In rural areas like Indiana, access to mental health care is a persistent challenge. Brooke Kempf, PMHNP, from Indiana University Indianapolis, draws from her career as a psychiatric mental health nurse practitioner (PMHNP) to shed light on the barriers faced by patients with schizophrenia. Despite efforts to close the gap in care by training advanced practice providers, a severe shortage of mental health professionals remains. This shortage leads to significant delays in posthospitalization care, contributing to high rates of rehospitalization and medication nonadherence among patients.
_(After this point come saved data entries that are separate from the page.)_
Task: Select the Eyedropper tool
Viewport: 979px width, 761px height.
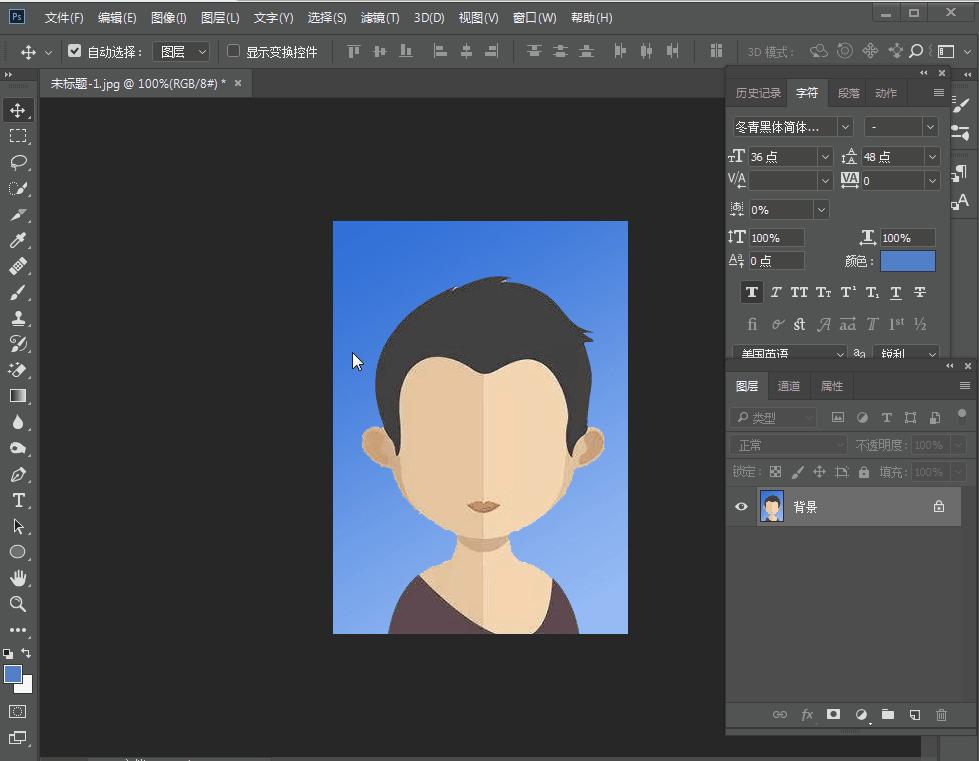Action: point(18,240)
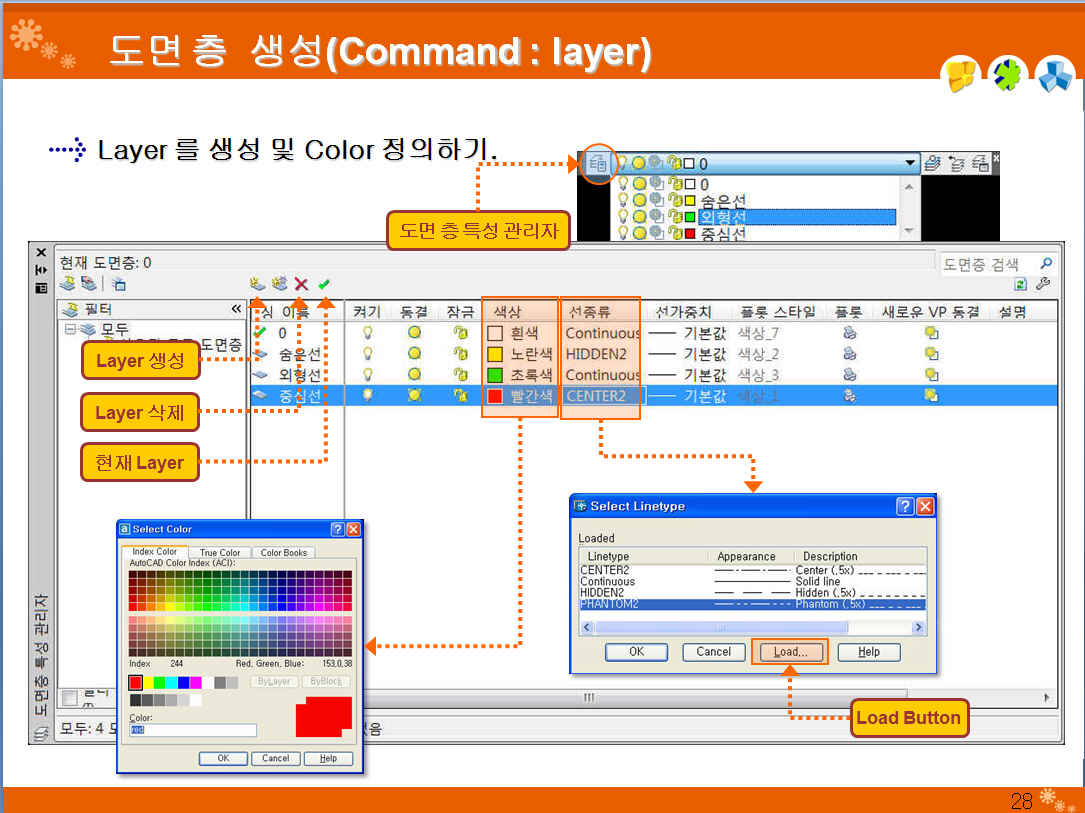Click the wrench settings icon in layer manager
The height and width of the screenshot is (813, 1085).
coord(1043,284)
In this interview, Kempf discusses her journey to becoming a provider, the importance of timely outpatient care, and how innovative approaches like long-acting injectables are helping to bridge the gap in mental health services.

This transcript has been lightly edited for clarity.

Transcript

In terms of access to care for schizophrenia, how do long-acting injectables factor in?
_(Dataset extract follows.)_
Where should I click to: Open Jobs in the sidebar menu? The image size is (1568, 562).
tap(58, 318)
If we think about access to care, there are not many providers out there. I know one of the reasons that I went back to school, or my community mental health center asked me to return to school, was because we live in a rural Indiana area—there are not many psychiatrists coming to our area. They knew we were going to need advanced practice providers to fill that gap, so they thankfully sent me back to school. And even with having advanced practice providers now, we still have a huge shortage of providers out there. There's a long gap of trying to get patients seen by providers. Working most recently as a hospitalist, upon discharge, we want patients to be seen within 30 days of discharge within our own community mental health center, where we have access to case managers, therapists, nurses. We still don't have that access sometimes to get patients in as soon as we'd like to after hospitalization. And we know, if we look at statistics when it comes to patients getting rehospitalized, about a quarter of our patients, within 30 days of being discharged, are rehospitalized, and we know about 68% of patients after discharge, within 6 months, aren't even taking their medication. So, we know adherence is a huge issue after discharge from hospitalization. We need them to be able to be seen by providers in an outpatient [setting], which we know is also a gap.

So, where can we fill that gap? If you think about an individual getting a long-acting injectable when they're in the hospital, then at least they have medication coverage until they're able to be seen by an outpatient provider. Yeah, there are other providers. We have case management, nurses, other people are seeing them along the way, but at least they have medication on board. And you know, those that you discharge, and they never even went to fill the prescription when they left the hospital, you don't have to worry about that—before we had to wait for them to be seen. And we learned some of these things as time goes on. Now, we're able to intervene much earlier. Another advantage of a long-acting injectable is you know right away when a patient becomes nonadherent to medication, so you can have early intervention, hopefully then preventing a hospitalization, rather than trying to fix it after the fact.